Each row in the matrix represents a TF binding element, and each column represents a cluster of differentially expressed genes. Clusters are ordered as in Figure 2, and thus are grouped hierarchically by similarity of their extremal expression fold-change under the four TLR agonists LPS, Pam3CSK4, poly I:C, and R848. Each motif (row) is associated with one or more position-weight matrices (the V$ prefix and numeric suffixes are omitted, and results for multiple position-weight matrices representing the same motif were combined for each column, by taking the matrix with the maximum number of matches within the indicated cluster). Each colored block in the matrix indicates pair of a motif and target cluster for which the fraction of genes in the cluster with a motif match, is enriched relative to the overall fraction of genes expressed in the macrophage that possess the motif (P≤10−2, Fisher's exact test). The color of each matrix element (block) in the interior of the figure indicates the fraction scanned of genes within the cluster containing at least one match for the indicated motif. The number of scanned genes within the cluster that contained a match for the indicated motif is shown in yellow typeface. The red/green colored blocks above the top horizontal axis shows whether each cluster is upregulated (red) or downregulated (green) at its most extremal fold-change under stimulation with the aforementioned TLR agonists. The hatched green/red pattern indicates a cluster whose extremal fold-change direction (up/down) is stimulus-dependent (see Figure 2). The colored (blue, cyan, orange, yellow, purple) blocks above the top of the matrix indicate the likely pathway through which the cluster is differentially expressed; the color scheme corresponds to that shown in the dendrogram in Figure 2.
Figure 6
Figure 6. Transcription factor genes associated with clusters in the inferred transcriptional network.

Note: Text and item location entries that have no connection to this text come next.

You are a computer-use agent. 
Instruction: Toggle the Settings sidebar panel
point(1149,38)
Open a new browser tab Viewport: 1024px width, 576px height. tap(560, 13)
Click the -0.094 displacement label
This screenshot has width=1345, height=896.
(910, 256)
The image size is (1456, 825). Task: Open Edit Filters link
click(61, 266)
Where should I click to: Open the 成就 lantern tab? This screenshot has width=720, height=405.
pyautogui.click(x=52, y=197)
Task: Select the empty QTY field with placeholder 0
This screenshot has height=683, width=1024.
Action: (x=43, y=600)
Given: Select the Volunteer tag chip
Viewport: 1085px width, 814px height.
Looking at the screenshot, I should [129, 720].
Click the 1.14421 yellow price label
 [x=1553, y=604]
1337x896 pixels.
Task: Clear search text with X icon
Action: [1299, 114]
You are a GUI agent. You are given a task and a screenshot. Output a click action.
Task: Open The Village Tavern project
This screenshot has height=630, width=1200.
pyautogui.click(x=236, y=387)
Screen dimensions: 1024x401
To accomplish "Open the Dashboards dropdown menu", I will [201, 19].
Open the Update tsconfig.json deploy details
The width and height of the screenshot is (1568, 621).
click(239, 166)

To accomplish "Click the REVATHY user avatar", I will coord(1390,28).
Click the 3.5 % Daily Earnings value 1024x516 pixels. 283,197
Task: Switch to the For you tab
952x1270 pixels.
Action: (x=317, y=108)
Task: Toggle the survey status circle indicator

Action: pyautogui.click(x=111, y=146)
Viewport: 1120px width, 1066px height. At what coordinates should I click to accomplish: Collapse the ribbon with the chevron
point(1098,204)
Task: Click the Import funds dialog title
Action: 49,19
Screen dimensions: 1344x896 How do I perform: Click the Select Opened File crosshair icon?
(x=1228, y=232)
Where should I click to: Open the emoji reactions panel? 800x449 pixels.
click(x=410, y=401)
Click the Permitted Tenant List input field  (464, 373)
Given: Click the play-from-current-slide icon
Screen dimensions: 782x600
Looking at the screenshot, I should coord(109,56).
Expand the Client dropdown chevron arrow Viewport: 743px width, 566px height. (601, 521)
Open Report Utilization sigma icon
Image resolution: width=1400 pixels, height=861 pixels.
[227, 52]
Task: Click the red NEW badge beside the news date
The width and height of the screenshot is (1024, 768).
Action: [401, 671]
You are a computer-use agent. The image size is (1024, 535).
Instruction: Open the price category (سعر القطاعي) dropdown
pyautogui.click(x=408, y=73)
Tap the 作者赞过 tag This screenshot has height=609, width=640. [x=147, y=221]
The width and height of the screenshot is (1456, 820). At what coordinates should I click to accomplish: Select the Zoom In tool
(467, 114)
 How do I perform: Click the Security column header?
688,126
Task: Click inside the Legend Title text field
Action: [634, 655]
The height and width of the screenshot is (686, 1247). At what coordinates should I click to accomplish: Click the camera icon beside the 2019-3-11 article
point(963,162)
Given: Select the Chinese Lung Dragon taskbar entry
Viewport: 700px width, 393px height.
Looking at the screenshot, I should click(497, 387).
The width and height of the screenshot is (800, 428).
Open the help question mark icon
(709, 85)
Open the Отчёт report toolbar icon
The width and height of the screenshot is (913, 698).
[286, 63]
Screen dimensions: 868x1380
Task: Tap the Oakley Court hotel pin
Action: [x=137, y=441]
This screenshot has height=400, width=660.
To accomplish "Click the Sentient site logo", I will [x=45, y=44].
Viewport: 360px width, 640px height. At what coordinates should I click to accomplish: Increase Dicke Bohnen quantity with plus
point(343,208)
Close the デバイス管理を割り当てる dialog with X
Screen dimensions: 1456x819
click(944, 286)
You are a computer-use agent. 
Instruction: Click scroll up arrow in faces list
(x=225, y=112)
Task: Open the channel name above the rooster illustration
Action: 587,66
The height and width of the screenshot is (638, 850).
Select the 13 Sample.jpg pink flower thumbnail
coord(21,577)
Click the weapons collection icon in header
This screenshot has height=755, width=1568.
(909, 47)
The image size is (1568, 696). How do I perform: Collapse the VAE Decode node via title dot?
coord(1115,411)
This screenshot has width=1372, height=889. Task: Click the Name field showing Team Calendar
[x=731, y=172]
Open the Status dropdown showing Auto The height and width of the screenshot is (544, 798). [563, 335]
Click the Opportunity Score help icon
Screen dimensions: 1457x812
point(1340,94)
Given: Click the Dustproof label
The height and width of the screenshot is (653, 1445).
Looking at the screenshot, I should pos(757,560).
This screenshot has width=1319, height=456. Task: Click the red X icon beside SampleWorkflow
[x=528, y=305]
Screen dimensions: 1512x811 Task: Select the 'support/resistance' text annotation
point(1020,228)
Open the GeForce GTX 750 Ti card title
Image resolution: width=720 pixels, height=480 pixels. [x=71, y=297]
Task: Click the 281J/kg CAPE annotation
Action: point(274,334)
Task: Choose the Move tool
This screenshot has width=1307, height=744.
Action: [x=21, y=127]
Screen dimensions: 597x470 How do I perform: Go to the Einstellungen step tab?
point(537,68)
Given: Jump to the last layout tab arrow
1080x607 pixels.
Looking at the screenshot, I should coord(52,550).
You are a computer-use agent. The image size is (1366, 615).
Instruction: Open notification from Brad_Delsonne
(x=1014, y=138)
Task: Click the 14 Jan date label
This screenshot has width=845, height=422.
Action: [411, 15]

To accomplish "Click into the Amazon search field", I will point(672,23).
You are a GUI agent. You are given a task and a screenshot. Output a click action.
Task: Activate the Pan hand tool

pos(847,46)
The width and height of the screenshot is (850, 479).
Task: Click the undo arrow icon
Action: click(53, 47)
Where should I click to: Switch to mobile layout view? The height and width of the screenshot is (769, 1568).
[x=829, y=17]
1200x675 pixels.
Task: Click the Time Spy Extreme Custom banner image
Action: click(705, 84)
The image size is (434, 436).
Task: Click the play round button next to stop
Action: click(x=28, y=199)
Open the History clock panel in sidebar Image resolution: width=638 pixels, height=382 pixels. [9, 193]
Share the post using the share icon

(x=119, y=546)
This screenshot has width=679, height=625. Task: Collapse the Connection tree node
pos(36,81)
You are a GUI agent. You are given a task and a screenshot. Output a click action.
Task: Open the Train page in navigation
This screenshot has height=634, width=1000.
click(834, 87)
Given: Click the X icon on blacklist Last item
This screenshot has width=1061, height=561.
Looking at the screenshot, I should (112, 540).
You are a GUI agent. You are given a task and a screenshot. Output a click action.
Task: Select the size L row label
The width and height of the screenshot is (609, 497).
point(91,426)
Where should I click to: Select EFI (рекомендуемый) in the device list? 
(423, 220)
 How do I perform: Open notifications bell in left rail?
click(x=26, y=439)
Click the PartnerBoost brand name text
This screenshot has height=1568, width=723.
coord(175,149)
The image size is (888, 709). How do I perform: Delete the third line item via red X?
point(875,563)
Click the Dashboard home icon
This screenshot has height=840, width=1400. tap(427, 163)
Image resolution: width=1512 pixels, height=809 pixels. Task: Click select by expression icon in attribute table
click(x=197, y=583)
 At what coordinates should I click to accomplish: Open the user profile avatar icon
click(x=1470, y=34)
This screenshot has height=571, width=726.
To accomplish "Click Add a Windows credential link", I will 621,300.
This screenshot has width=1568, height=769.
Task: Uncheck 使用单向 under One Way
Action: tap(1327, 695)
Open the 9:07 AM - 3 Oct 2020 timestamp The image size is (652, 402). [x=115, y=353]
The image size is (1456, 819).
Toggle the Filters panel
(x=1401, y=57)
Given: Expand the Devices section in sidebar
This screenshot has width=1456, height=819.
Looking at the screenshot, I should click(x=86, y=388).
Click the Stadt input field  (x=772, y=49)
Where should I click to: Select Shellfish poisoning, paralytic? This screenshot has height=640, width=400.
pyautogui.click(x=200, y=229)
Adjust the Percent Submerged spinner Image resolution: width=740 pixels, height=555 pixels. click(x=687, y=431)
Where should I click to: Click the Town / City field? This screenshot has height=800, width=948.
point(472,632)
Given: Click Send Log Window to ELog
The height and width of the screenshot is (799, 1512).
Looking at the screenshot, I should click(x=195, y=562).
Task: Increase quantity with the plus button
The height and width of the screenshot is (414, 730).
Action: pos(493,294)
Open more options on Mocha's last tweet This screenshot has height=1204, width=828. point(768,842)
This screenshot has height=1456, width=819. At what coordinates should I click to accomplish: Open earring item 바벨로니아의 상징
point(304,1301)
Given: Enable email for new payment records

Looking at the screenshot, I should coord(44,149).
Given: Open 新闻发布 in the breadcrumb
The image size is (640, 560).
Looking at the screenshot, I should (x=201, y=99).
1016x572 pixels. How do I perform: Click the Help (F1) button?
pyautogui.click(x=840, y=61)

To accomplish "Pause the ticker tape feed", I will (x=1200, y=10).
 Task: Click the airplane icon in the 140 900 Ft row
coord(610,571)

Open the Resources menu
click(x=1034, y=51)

(A) The matrix shows associations between transcription factor genes and co-expressed gene clusters. Each column represents one of the 27 clusters within the inferred network, and each row represents one of the 36 transcription factor genes in the network. Clusters are ordered based on the LPS response time, defined as the time (under LPS stimulation) at which the cluster-median differential expression level reaches 25% of the maximum differential expression (see Materials and Methods, Expression Clustering). Transcription factor genes are ordered based on the LPS response time. The vertical gray line separates upregulated clusters (left half) from downregulated clusters (right half). The horizontal gray line separates upregulated transcription factors (top) from downregulated transcription factors (bottom). An orange or blue square indicates a statistically significant association between the transcription factor gene and the cluster, based on both promoter scanning and expression dynamics. An orange solid rectangle represents a positive average time-lagged correlation with genes in the cluster; a blue solid rectangle represents a negative average time-lagged correlation. (B) The red-green matrix is a heat-map showing transcription factor gene expression. The color indicates the normalized differential expression of the indicated transcription factor gene (over time), in LPS-stimulated wild-type macrophages (SDR, see Equation 1). Red indicates upregulation relative to unstimulated macrophages and green indicates downregulation. A diamond symbol indicates the transcription factor response time. (C) Each column of the red-green matrix indicates the median normalized differential expression of the genes in the indicated cluster (over time), in LPS-stimulated wild-type macrophages. The diamond indicates the average LPS response time of the genes within the cluster.